[Word and element location records]
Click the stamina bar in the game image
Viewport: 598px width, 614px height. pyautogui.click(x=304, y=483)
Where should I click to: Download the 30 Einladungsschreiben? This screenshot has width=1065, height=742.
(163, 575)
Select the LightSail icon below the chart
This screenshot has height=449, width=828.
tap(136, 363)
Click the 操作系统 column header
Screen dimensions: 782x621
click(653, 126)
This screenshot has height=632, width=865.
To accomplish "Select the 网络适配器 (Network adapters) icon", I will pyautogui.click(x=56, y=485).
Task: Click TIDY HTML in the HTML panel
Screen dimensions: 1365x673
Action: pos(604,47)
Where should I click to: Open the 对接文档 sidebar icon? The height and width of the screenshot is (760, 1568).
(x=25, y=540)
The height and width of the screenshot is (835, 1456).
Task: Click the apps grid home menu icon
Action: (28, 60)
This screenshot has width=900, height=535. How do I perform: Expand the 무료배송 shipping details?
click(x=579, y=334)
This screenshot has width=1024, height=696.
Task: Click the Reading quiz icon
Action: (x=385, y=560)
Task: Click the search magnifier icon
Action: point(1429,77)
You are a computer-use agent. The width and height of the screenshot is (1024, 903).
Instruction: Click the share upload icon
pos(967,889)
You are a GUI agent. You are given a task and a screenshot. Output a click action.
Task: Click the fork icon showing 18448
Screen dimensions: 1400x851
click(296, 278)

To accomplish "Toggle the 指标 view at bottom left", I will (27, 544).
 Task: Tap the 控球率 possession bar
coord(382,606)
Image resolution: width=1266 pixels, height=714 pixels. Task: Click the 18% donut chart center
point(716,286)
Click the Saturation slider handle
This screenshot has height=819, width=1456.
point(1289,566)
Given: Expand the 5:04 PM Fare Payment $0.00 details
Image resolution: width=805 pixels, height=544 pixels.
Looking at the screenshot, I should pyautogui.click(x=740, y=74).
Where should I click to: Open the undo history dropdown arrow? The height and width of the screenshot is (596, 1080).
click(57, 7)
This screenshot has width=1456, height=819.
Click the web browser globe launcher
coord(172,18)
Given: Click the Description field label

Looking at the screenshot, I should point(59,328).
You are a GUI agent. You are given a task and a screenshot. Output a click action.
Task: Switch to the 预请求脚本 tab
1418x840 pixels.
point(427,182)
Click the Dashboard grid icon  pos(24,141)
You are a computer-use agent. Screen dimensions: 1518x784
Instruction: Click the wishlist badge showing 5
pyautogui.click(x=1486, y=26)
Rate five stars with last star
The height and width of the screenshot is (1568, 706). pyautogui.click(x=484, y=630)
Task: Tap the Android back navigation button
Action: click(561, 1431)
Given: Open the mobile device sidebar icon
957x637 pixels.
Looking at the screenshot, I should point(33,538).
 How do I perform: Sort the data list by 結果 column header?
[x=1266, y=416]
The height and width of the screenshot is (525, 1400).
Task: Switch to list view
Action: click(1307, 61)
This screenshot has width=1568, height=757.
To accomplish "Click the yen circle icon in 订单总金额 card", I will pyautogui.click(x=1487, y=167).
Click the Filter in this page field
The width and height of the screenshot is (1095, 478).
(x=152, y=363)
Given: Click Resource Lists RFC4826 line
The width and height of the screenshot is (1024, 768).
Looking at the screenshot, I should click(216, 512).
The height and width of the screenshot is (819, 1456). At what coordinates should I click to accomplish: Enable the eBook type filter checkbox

■ Exercise goal ■
Please copy the entries above word for word, starting at the line containing "Given: Expand the" and ending with the line containing "pyautogui.click(x=1486, y=26)", with both of those lines included.

■ Answer to the task ■
Given: Expand the 5:04 PM Fare Payment $0.00 details
Image resolution: width=805 pixels, height=544 pixels.
Looking at the screenshot, I should pyautogui.click(x=740, y=74).
Where should I click to: Open the undo history dropdown arrow? The height and width of the screenshot is (596, 1080).
click(57, 7)
This screenshot has width=1456, height=819.
Click the web browser globe launcher
coord(172,18)
Given: Click the Description field label

Looking at the screenshot, I should point(59,328).
You are a GUI agent. You are given a task and a screenshot. Output a click action.
Task: Switch to the 预请求脚本 tab
1418x840 pixels.
point(427,182)
Click the Dashboard grid icon  pos(24,141)
You are a computer-use agent. Screen dimensions: 1518x784
Instruction: Click the wishlist badge showing 5
pyautogui.click(x=1486, y=26)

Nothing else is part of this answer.